Me quedo quieta con la mirada perdida en la puerta con la placa dorada que indica que, efectivamente, he entrado en la habitación número cinco. Confusa, cuando me doy la vuelta para volver a recepción y explicarle el incidente a mi tía, veo aparecer por las escaleras a un hombre. Lleva una maleta de piel marrón que deja en el suelo. Absorto en sus pensamientos, se detiene frente al primer dormitorio del pasillo, el que identifico como el mío, el de la torreta. No puedo negar que, desde la distancia que nos separa, su presencia, alta y fuerte, me resulta intimidante cuando, después de dar un paseo y mirar por el hueco de las escaleras que conducen a la planta de arriba, clava sus ojos en mí. Parece tan extrañado como yo. Me asusta el hecho de no reconocer su vestimenta como actual; es más acorde al estilo de las fotografías de otros tiempos que he visto hace unas horas en las paredes de la recepción de Raventhorp. «No puede ser real —pienso—. Es una alucinación. Muy buena e intensa, pero no es real», trato de convencerme, con el corazón latiéndome a un ritmo endemoniado que me embota los oídos.

El hombre, no mucho más mayor que yo, viste una camisa blanca cubierta casi en su totalidad por un chaleco negro y, sobre su brazo, sostiene un chaquetón grueso de color gris. De cabello negro como el azabache, lo lleva peinado y engominado hacia atrás con la raya al lado sin un solo mechón suelto. Tiene los ojos rasgados, de un color miel luminoso e intenso. Me quedo petrificada, sin saber qué hacer, mientras me sigue mirando en silencio con una mezcla de asombro y curiosidad, como si fuera digna de estudio o un fantasma aunque, empiezo a pensar, que puede que la visión sea él. Definitivamente me estoy volviendo loca cuando percibo que va a empezar a hablar. Su tono de voz suena grave y varonil. Me recuerda a Alan.

—Perdone, ¿usted es?

Aunque hace escasos segundos creía que no iba a poder articular palabra ni a recordar mi nombre porque nunca imaginas cómo va a ser un primer encuentro con un fantasma ni cómo demonios vas a reaccionar, consigo contestar con fingida naturalidad sin que me tiemble la voz.

—Chloe.

Lo que viene a continuación me acaba de trastornar del todo y es muy difícil achacar algo así a un simple cansancio. Antes de que pueda hacer o decir nada más, veo cómo mis manos empiezan a desintegrarse.

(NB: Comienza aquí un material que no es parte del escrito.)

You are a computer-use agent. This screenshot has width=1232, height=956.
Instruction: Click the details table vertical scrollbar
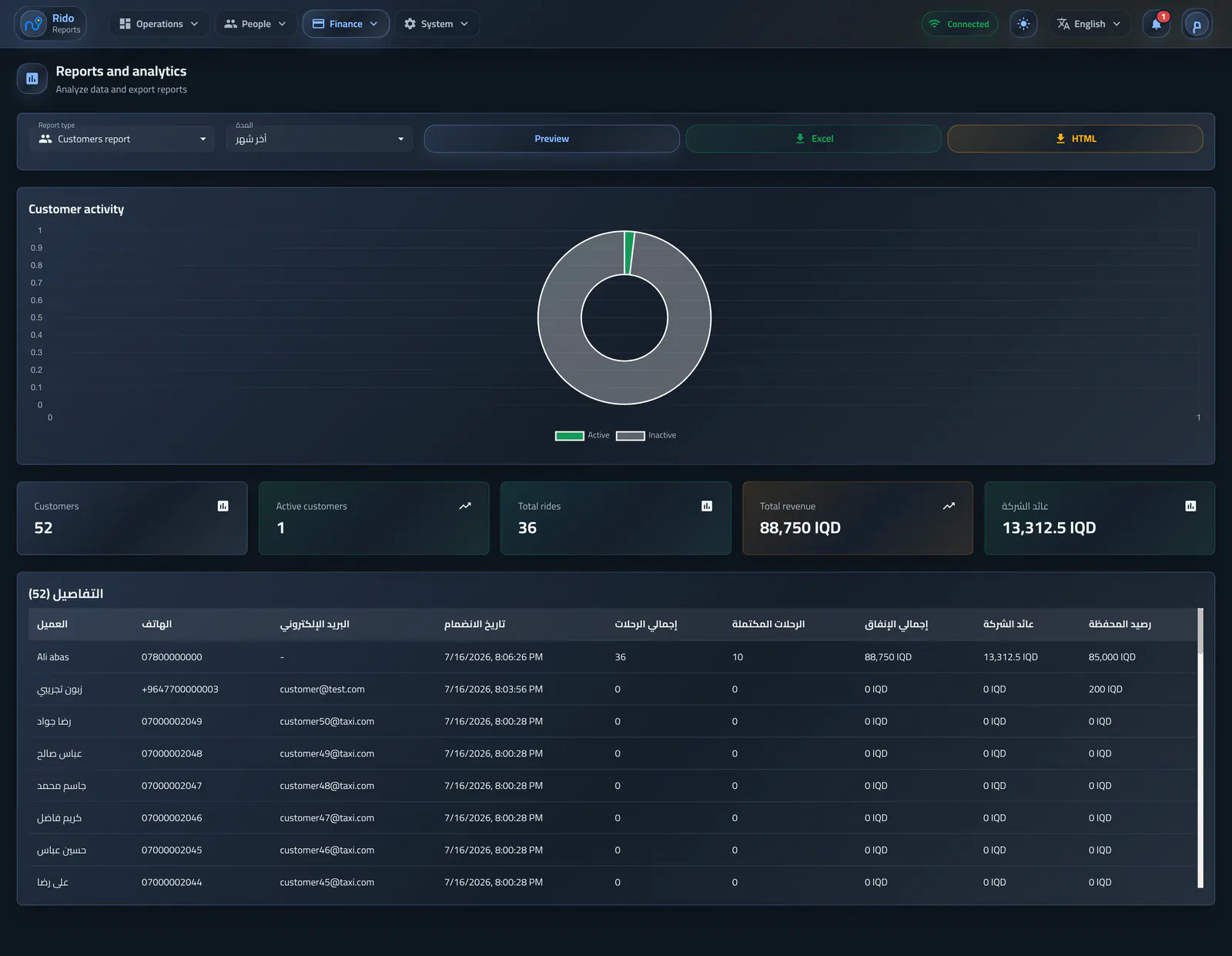tap(1200, 747)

Regresa el mareo, más intenso que el de antes. Todo se vuelve borroso, oscuro, como si una bala volviera a atravesar mi piel, por lo que doy un paso atrás, inquieta, y el fantasma, con los ojos muy abiertos, levanta una mano.

—Espere —le oigo decir.

Su voz suena cada vez más lejana y débil pese a tenerlo delante de mí. Aunque lo veo todo angustiosamente borroso, eso no me impide fijarme en cómo el hombre empieza a difuminarse y a desvanecerse ante mis ojos, reduciéndose a una sombra. Las paredes del pasillo se mueven; el suelo crea unas ondas que parecen querer engullirme. El fantasma, que ahora es una silueta oscura, sigue con la mano tendida, como si quisiera retenerme con él, pero, súbitamente, ya no está y el mundo vuelve a la normalidad.

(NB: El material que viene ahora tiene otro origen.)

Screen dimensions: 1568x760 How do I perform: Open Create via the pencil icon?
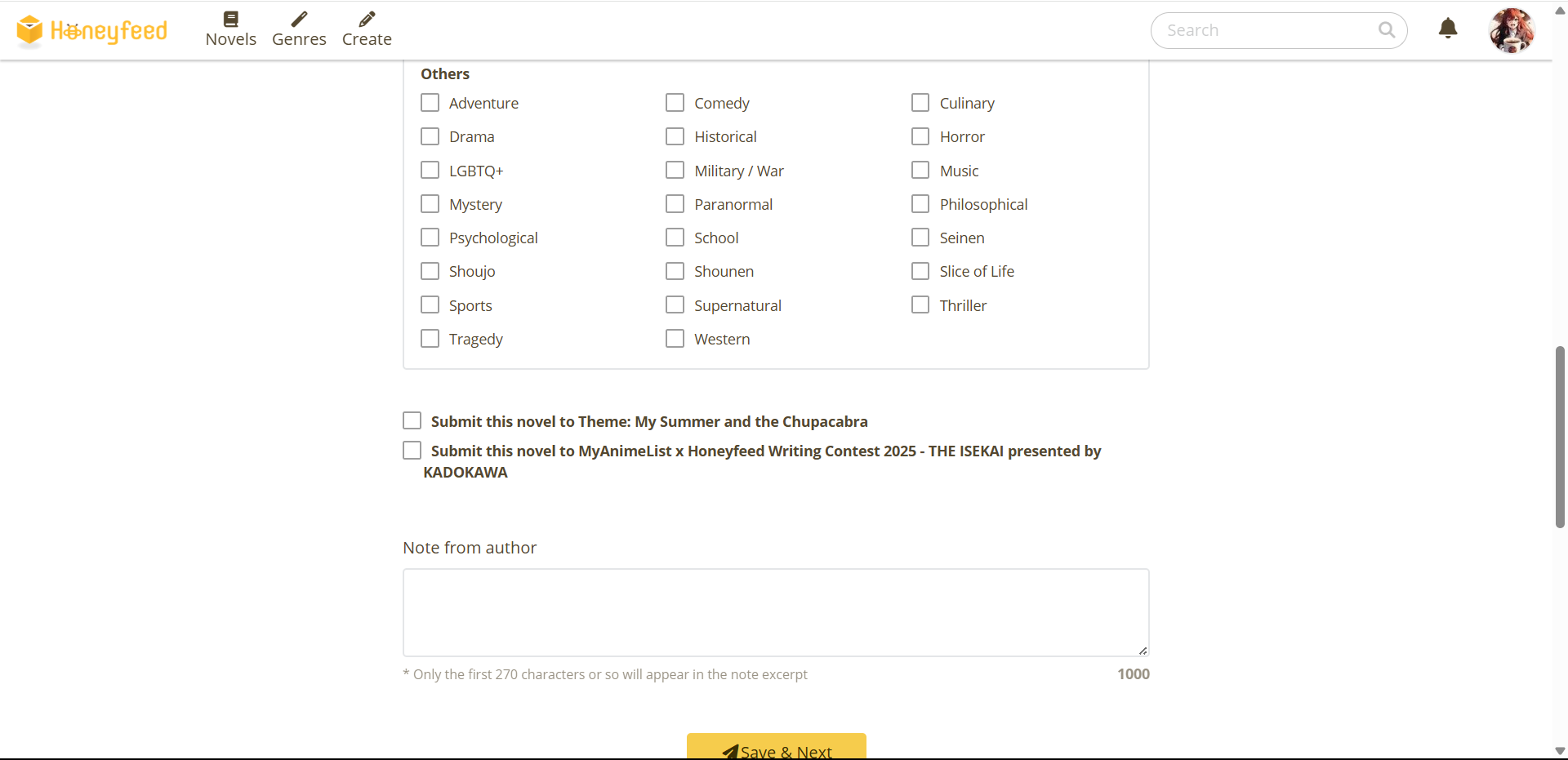366,17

De nuevo, se apodera de mí el instinto y la necesidad de acariciar la piedra de amatista. Pienso que puede tener algo que ver o que, tal y como desde principios de los tiempos ha temido el ser humano, existen los fantasmas y son capaces de venir a visitarnos desde el otro lado.

—Pero la que has desaparecido eres tú —razono en voz baja, observando mis manos que, hasta hace poco, eran partículas difuminándose en el aire.

—¿Todo bien? —me pregunta tía Lydia, apareciendo por las escaleras seguida del cachorro—. Estás blanca como la pared. ¿Qué ha pasado? Me ha llamado la señora Peterson diciéndome que no has ido a entregarle las toallas. ¿Dónde están? —Hace una pausa. Soy incapaz de hablar. Ni siquiera puedo moverme—. Bueno, no pasa nada. Descansa, ya se las llevo yo.

—Espera —la detengo, antes de que se dirija a la habitación número cinco—. ¿Qué pasó en este hotel?